The findings suggest that effective prevention efforts need to reach adolescents of all ethnic and socioeconomic backgrounds, but particular care should be taken to reach Latinos/Hispanics and African Americans of both genders, Asian males, and female adolescents from single-parent households because they were more likely to be in unhealthful clusters. The positive association found between older age and higher risk of being in unhealthful clusters suggests that prevention programs should target early adolescence, and should address multiple health risk behaviors in an integrated manner. Studies are needed in adolescents to assess whether interventions should address these health risk behaviors serially or concurrently. The results suggest that interventions could be family-centered, address parenting as well as role-modeling and should include a focus on depressiveness, especially in female adolescents. Interventions may also benefit from being gender-tailored because the findings showed notable gender differences in patterns of co-occurring health risk behaviors and influences of resiliency factors. Although not directly examined in this study, interventions that target communities and broader societal policies to positively impact adolescent resilience could contribute to reduce the likelihood of engagement in health risk behaviors, e.g., improvements in neighborhood quality, school environment, and family social and economic resources may be needed (Rew and Horner, 2003).
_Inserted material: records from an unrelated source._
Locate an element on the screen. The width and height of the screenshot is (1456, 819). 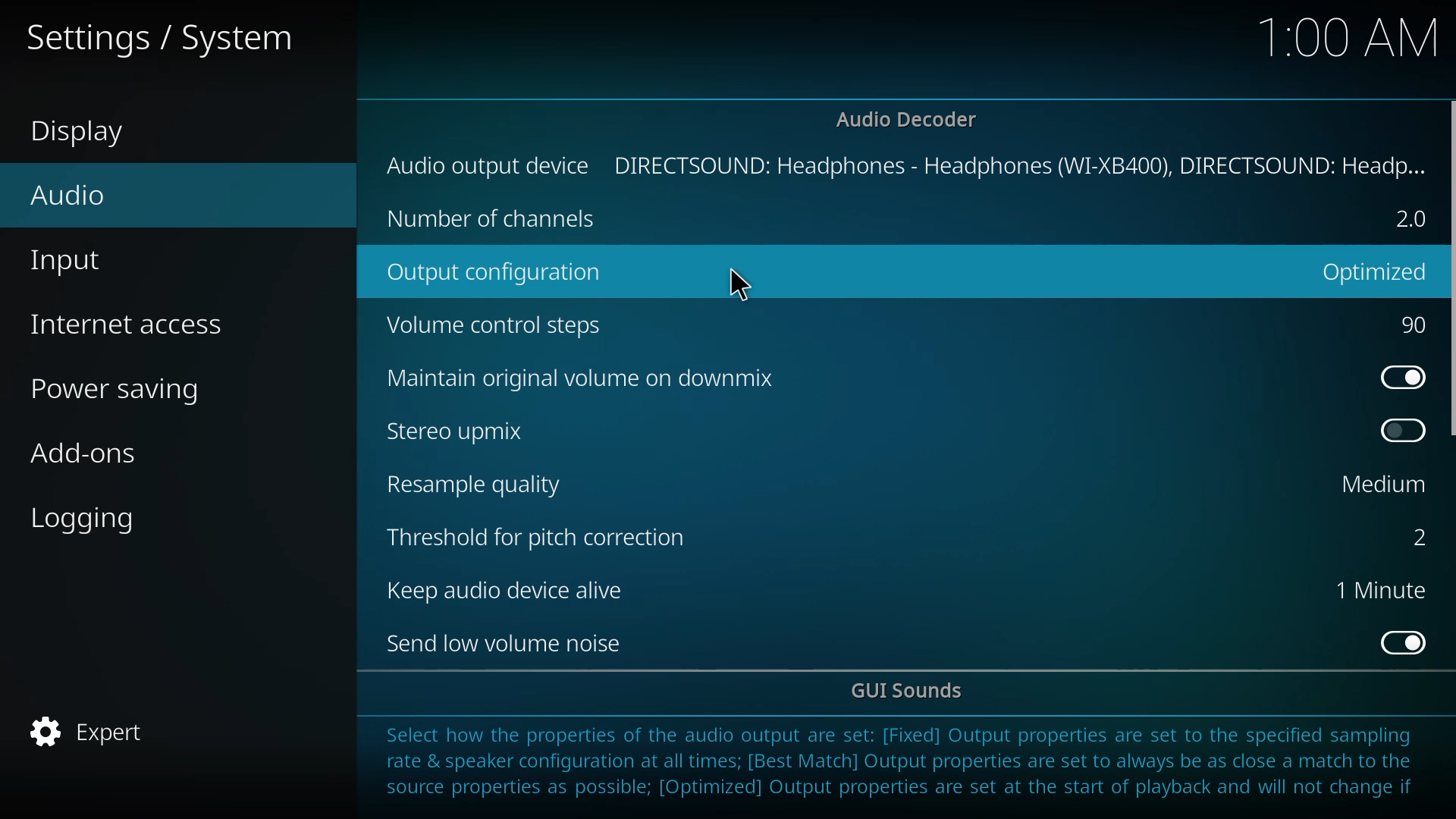
power is located at coordinates (128, 386).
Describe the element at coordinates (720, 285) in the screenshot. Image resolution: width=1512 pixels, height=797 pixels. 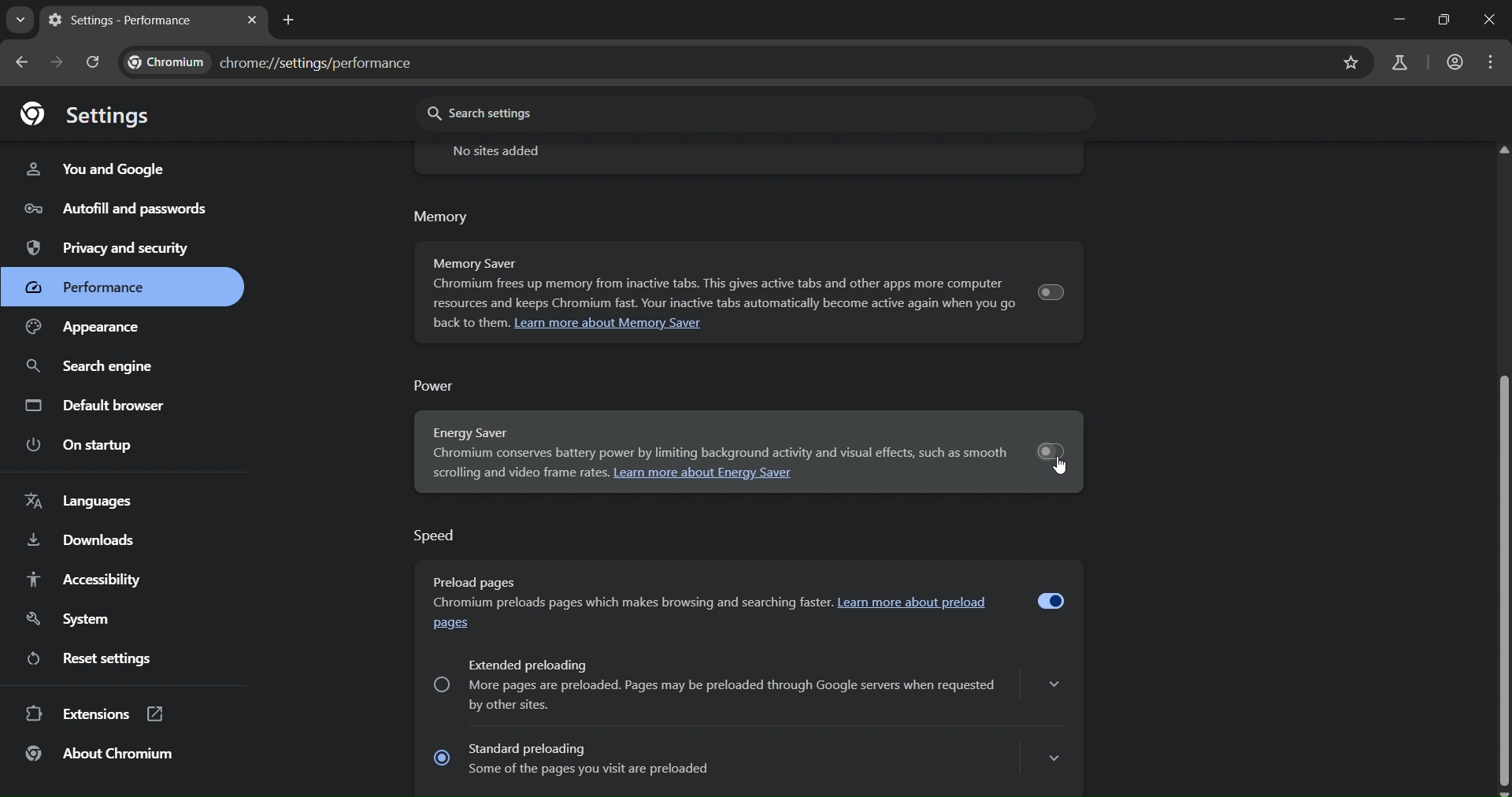
I see `Memory Saver
Chromium frees up memory from inactive tabs. This gives active tabs and other apps more computer
resources and keeps Chromium fast. Your inactive tabs automatically become active again when you go` at that location.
Because this study used existing data, the availability of variables limited its scope and the ability to include important covariates. The low response rate of the CHIS may introduce bias. However, we used post-stratification weights to adjust for differential non-response. Important limitations of cross-sectional data need to be acknowledged, including the caveat that observed associations could be bidirectional. Specifically, resiliency factors could be interpreted as consequences of health risk behaviors. Health risk behaviors, parenting and depressiveness measures were self-reported. Previous studies, however, have shown these measures to be valid (Smith et al., 1995, Stanton et al., 1996). Finally, the parental supervision scale had a moderately low internal consistency.
The results suggest that adolescent health risk behaviors tend to cluster indicating the need for interventions that address multiple health behaviors. Findings also suggest that these interventions may benefits from modifying the adolescent rsesiliency factors examined in this study. Further research is needed, however, to understand what other resiliency factors may be important, whether resiliency factors operate differently according to ethnicity, and why resiliency factors appear to operate differently based on gender.
This research was supported by funding from the California Tobacco Related Disease Research Program (15FT-0002, 17KT-0030) and the National Cancer Institute (R25CA87949).
Conflict of Interest Statement
The authors declare that there are no conflicts of interest.